Re: arm64: Support overflow stack panic

[Date Prev][Date Next][Thread Prev][Thread Next][Date Index][Thread Index]

 



Hi Kazu

Here are the latest patches for supporting to run bt command against a core dump with kernel stack overflow exception for arm64.

Please help to review and advise if any further change needed.
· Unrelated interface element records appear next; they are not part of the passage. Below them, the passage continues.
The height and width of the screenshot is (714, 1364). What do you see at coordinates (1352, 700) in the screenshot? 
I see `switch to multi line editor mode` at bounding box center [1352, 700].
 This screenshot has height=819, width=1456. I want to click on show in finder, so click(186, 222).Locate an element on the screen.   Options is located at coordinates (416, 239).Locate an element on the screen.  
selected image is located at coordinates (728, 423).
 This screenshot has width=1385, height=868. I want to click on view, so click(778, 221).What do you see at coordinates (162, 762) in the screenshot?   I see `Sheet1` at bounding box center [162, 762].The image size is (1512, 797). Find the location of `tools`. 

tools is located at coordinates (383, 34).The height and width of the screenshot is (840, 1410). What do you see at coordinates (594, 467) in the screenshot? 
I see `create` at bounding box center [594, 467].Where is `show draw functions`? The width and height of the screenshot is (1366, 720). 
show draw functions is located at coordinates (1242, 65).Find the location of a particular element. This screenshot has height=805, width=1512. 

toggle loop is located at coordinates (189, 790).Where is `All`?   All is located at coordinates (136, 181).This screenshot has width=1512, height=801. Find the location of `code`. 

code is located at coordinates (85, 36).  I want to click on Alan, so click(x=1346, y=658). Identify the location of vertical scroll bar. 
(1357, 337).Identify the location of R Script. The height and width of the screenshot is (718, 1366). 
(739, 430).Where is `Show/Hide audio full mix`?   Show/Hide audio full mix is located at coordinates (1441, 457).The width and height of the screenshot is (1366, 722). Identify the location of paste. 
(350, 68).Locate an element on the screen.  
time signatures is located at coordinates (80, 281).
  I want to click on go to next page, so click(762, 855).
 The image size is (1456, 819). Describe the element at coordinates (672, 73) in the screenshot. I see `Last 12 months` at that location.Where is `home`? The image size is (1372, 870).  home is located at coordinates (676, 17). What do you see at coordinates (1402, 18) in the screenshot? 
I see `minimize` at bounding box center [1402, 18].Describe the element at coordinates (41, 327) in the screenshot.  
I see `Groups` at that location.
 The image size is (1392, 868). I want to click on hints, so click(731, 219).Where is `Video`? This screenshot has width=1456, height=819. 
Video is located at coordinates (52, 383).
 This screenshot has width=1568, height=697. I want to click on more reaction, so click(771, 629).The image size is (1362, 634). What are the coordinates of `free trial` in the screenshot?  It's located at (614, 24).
Tested bt command with options:

bt
bt -a
bt -c 3

By the way, 'mach' command also updated to show overflow stacks info as same as IRQ stacks.

Thanks
Hong

From: HAGIO KAZUHITO(?尾 一仁) <k-hagio-ab@xxxxxxx>
Sent: Wednesday, November 17, 2021 15:23
To: Hong Yang3 杨红 <hong.yang3@xxxxxxx>
Cc: Discussion list for crash utility usage, maintenance and development <crash-utility@xxxxxxxxxx>
Subject: RE: arm64: Support overflow stack panic
 
注意:此封邮件来自于公司外部,请注意信息安全!
Attention: This email comes from outside of the company, please pay attention to the information security!

Hi Hong,

Thank you for the patch and sending it to this list.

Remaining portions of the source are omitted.